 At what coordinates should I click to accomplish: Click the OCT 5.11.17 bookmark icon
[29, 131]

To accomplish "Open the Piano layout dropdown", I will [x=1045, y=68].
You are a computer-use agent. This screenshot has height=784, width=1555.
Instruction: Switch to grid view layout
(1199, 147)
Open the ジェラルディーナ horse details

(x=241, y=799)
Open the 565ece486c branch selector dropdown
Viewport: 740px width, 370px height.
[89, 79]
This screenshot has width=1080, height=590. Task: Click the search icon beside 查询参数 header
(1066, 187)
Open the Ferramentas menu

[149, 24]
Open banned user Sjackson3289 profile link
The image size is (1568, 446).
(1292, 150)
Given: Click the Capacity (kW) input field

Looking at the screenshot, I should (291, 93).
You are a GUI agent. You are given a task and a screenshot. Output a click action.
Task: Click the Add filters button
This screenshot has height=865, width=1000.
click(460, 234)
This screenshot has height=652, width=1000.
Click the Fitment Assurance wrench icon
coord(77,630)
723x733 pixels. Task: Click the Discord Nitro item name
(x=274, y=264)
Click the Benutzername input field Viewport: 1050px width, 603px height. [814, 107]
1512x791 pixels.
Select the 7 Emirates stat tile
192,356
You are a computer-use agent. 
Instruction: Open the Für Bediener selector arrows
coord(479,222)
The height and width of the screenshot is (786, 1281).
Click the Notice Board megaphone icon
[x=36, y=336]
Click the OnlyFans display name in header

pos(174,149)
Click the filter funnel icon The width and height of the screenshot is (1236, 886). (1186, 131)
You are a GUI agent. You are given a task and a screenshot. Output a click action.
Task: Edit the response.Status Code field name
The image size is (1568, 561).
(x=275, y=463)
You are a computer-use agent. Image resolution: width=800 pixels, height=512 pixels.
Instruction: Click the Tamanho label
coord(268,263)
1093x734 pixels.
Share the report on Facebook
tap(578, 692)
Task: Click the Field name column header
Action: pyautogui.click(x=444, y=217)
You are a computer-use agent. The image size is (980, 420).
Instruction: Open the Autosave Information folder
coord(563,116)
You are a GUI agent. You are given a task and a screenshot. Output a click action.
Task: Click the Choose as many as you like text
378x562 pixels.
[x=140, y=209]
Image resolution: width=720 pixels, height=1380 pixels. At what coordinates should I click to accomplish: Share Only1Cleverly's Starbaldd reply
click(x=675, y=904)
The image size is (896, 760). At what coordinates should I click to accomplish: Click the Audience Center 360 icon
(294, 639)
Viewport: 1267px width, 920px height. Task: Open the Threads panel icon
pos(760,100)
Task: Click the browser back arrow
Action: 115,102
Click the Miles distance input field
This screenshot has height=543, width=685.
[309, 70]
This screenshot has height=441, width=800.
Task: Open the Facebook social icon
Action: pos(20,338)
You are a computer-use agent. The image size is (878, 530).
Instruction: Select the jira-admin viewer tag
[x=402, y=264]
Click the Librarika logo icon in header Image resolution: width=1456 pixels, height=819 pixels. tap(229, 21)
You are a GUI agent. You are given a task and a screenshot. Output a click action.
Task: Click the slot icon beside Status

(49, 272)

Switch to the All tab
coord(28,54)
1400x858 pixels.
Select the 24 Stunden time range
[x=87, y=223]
· · · · ·
## Your instructions
Everything in the material above should be output exactly.

## Response
 At what coordinates should I click to accomplish: Click the OCT 5.11.17 bookmark icon
[29, 131]

To accomplish "Open the Piano layout dropdown", I will [x=1045, y=68].
You are a computer-use agent. This screenshot has height=784, width=1555.
Instruction: Switch to grid view layout
(1199, 147)
Open the ジェラルディーナ horse details

(x=241, y=799)
Open the 565ece486c branch selector dropdown
Viewport: 740px width, 370px height.
[89, 79]
This screenshot has width=1080, height=590. Task: Click the search icon beside 查询参数 header
(1066, 187)
Open the Ferramentas menu

[149, 24]
Open banned user Sjackson3289 profile link
The image size is (1568, 446).
(1292, 150)
Given: Click the Capacity (kW) input field

Looking at the screenshot, I should (291, 93).
You are a GUI agent. You are given a task and a screenshot. Output a click action.
Task: Click the Add filters button
This screenshot has height=865, width=1000.
click(460, 234)
This screenshot has height=652, width=1000.
Click the Fitment Assurance wrench icon
coord(77,630)
723x733 pixels. Task: Click the Discord Nitro item name
(x=274, y=264)
Click the Benutzername input field Viewport: 1050px width, 603px height. [814, 107]
1512x791 pixels.
Select the 7 Emirates stat tile
192,356
You are a computer-use agent. 
Instruction: Open the Für Bediener selector arrows
coord(479,222)
The height and width of the screenshot is (786, 1281).
Click the Notice Board megaphone icon
[x=36, y=336]
Click the OnlyFans display name in header

pos(174,149)
Click the filter funnel icon The width and height of the screenshot is (1236, 886). (1186, 131)
You are a GUI agent. You are given a task and a screenshot. Output a click action.
Task: Edit the response.Status Code field name
The image size is (1568, 561).
(x=275, y=463)
You are a computer-use agent. Image resolution: width=800 pixels, height=512 pixels.
Instruction: Click the Tamanho label
coord(268,263)
1093x734 pixels.
Share the report on Facebook
tap(578, 692)
Task: Click the Field name column header
Action: pyautogui.click(x=444, y=217)
You are a computer-use agent. The image size is (980, 420).
Instruction: Open the Autosave Information folder
coord(563,116)
You are a GUI agent. You are given a task and a screenshot. Output a click action.
Task: Click the Choose as many as you like text
378x562 pixels.
[x=140, y=209]
Image resolution: width=720 pixels, height=1380 pixels. At what coordinates should I click to accomplish: Share Only1Cleverly's Starbaldd reply
click(x=675, y=904)
The image size is (896, 760). At what coordinates should I click to accomplish: Click the Audience Center 360 icon
(294, 639)
Viewport: 1267px width, 920px height. Task: Open the Threads panel icon
pos(760,100)
Task: Click the browser back arrow
Action: 115,102
Click the Miles distance input field
This screenshot has height=543, width=685.
[309, 70]
This screenshot has height=441, width=800.
Task: Open the Facebook social icon
Action: pos(20,338)
You are a computer-use agent. The image size is (878, 530).
Instruction: Select the jira-admin viewer tag
[x=402, y=264]
Click the Librarika logo icon in header Image resolution: width=1456 pixels, height=819 pixels. tap(229, 21)
You are a GUI agent. You are given a task and a screenshot. Output a click action.
Task: Click the slot icon beside Status

(49, 272)

Switch to the All tab
coord(28,54)
1400x858 pixels.
Select the 24 Stunden time range
[x=87, y=223]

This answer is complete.